The heavy gray clouds hung low and seemed to close in around the weary man as he picked his way up the barren hill toward the lone landmark, a small stone structure.  March winds pelted him now and again with fat, cold raindrops.  Shoes slipping in the mud as he navigated the rocks and weeds, he approached with a sense of relief and anticipation.  Decades ago, he had fallen horribly in love with a dark haired woman half his age, and for a moment the sun seemed to shine.  But that one brief excursion into light had ended badly; he wanted it behind him now.  And thus it was with the others over countless centuries, each carrying the weight of a wasted life to a hole in the ground where legend held that the first Emperors drowned their sorrows.  Into this well were thrown all the memories that people wanted to forget.  He marveled that any place could hold such a burden.  He looked over the weed encrusted edge, past the circle of jagged stones and into the vacant space below, and lost all sense of time and place.  A susurration arose, low and indefinite, softer than a whisper, and he looked up and glanced around.  But it was nothing but the wind, and into it he released the memory of her.
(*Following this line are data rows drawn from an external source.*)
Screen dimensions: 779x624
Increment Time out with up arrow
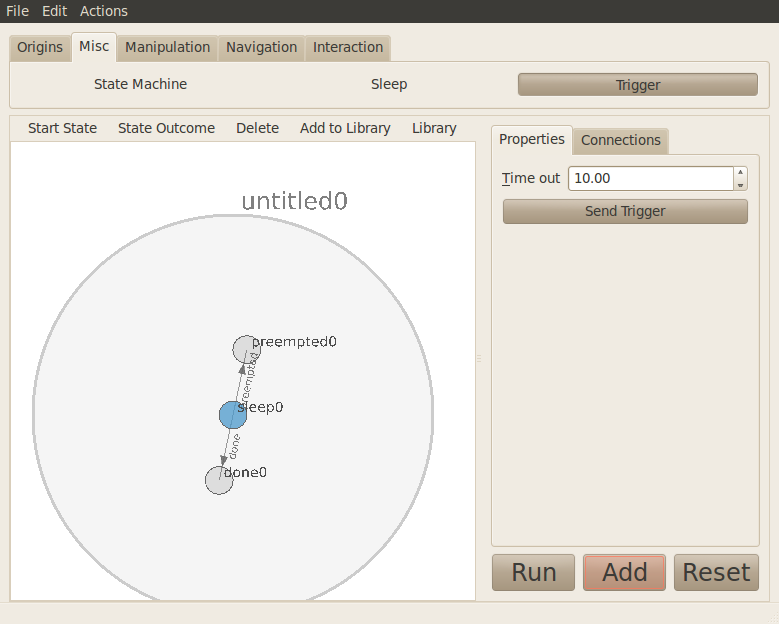point(740,172)
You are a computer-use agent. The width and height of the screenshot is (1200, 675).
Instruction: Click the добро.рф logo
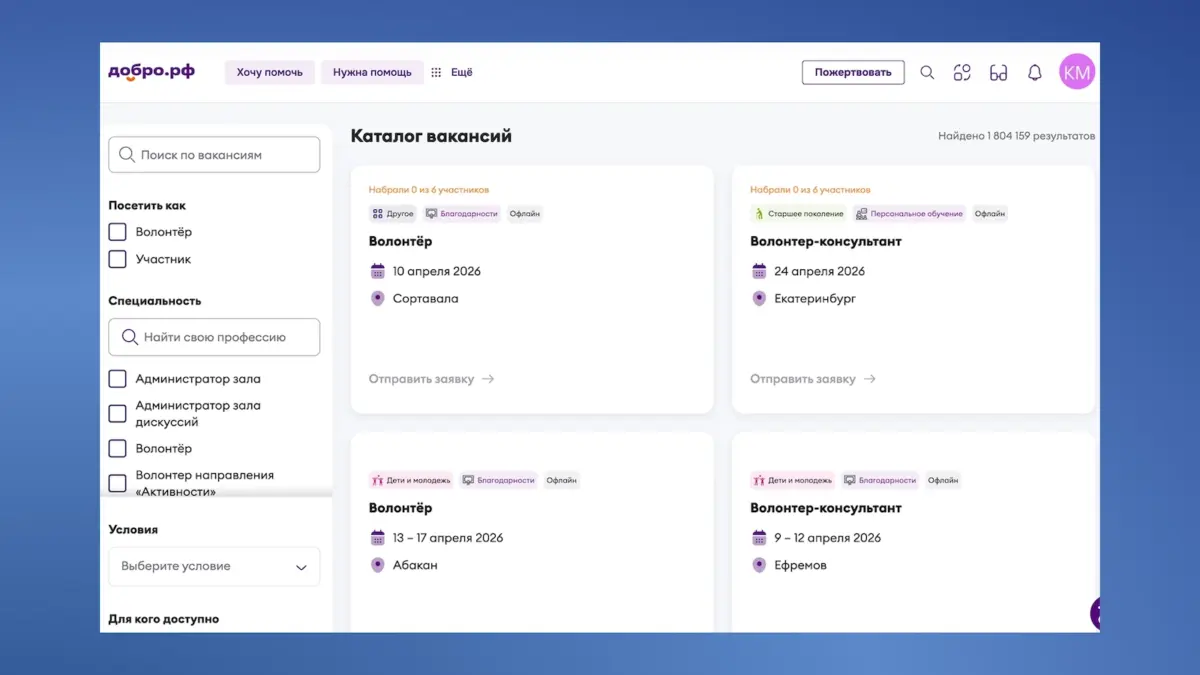point(151,71)
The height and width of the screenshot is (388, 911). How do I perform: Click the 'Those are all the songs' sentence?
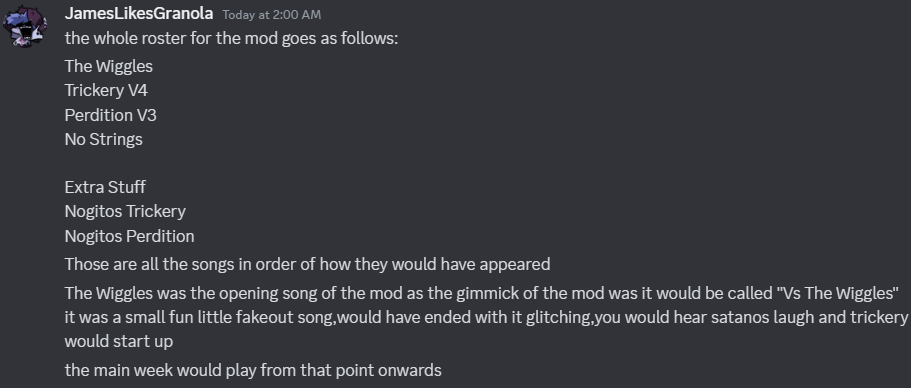click(x=307, y=264)
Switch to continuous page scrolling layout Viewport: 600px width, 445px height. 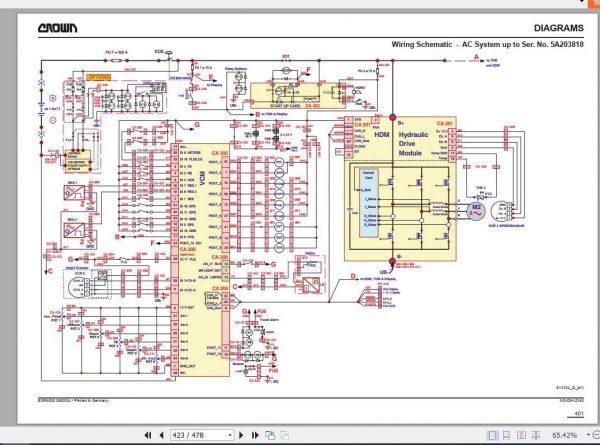[506, 435]
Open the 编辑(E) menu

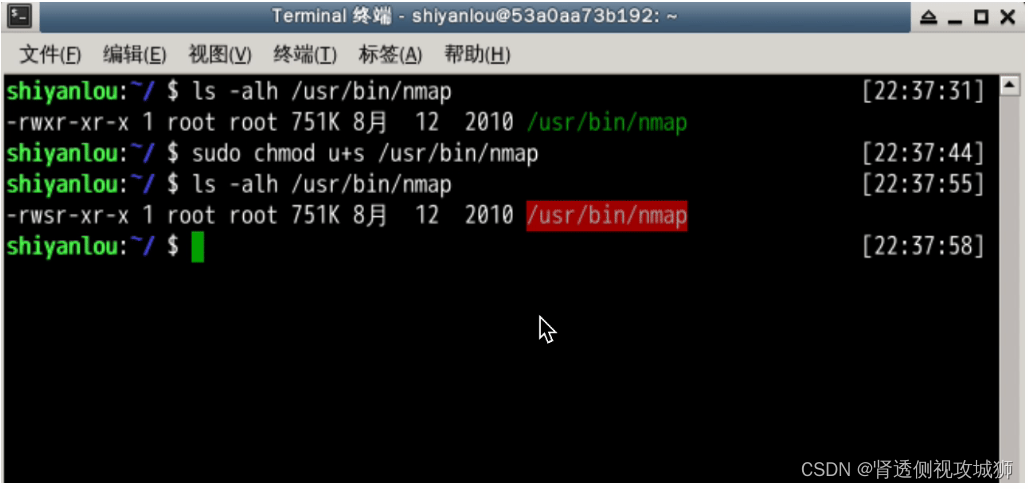coord(135,55)
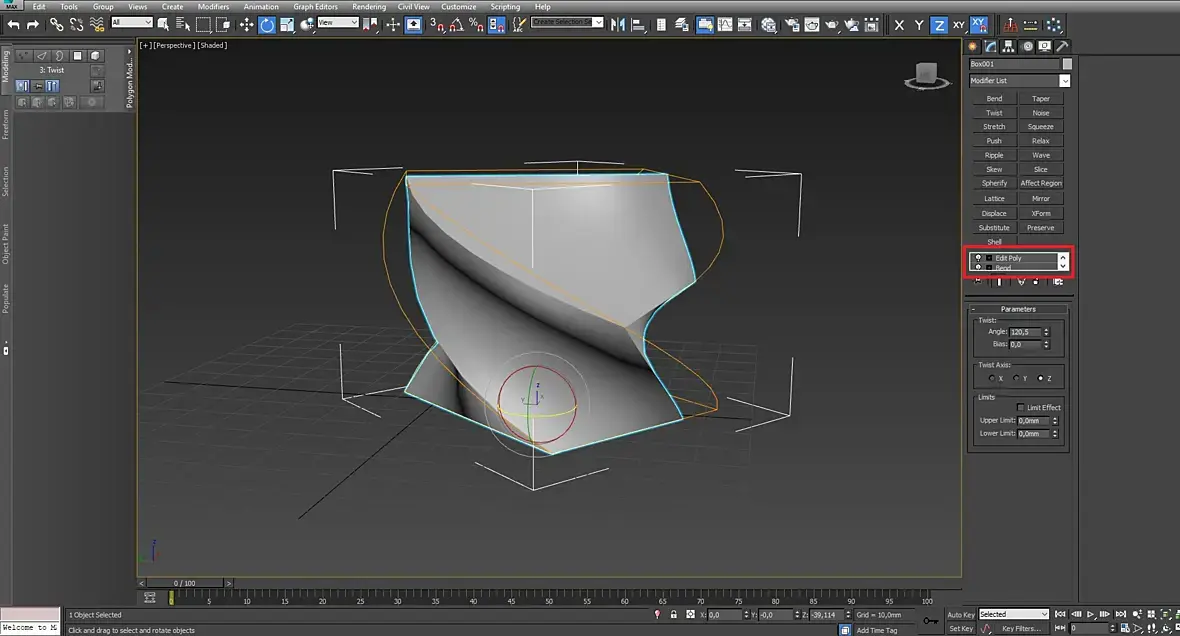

Years later, two men and a woman watched sheep graze one evening on a hillside.  The three of them, Cavutto, Mariela and a neighbor, Charles, basked in the evening sun as the animals stood placidly in the distance, heads buried in the yellow-green grass.  Cavutto and Mariela had been together for fifty years, and neither of them remembered how long the herds had wandered the verdant fields and valleys below the town.  Charles said it had been at least since the Saracens.  None of the animals, however, ever went anywhere near the top of the hill, where it was said there stood the entrance to an old mine, or mausoleum, or cave.  Little was known about the place, and people avoided it for the most part.  Mariela thought she remembered once seeing a young couple crossing the field to attend to desire in the woods beyond, but it was long ago.  The conversation devolved into a discussion among the two men of an assortment of legends and speculation.  It was in the midst of such off-hand banter that Mariela, who was most inclined to fancy, heard Cavutto’s dog barking and thought she saw a man cresting the hill.  Glancing over her shoulder in the fading light, she turned to follow the men back inside.

The traveler could no longer remember his own name, for he had no one with whom to share it.  He had learned to live on little and enjoyed the open air.  The forest and fields were his home, the sun and moon his guardians.  As daylight retreated with the herds, he stared at his shadow and lit a handmade cigarette.  He sat smoking until it was almost done, then put it out with some earnestness and opened his backpack.  In it were the remains of a sandwich and enough provisions for the night.  Tomorrow he would forage for wild berries along the south edge of the property, feeding off them until he found a creek deep enough for fishing.  He dared not kill any of the sheep.  Others had been hanged for less.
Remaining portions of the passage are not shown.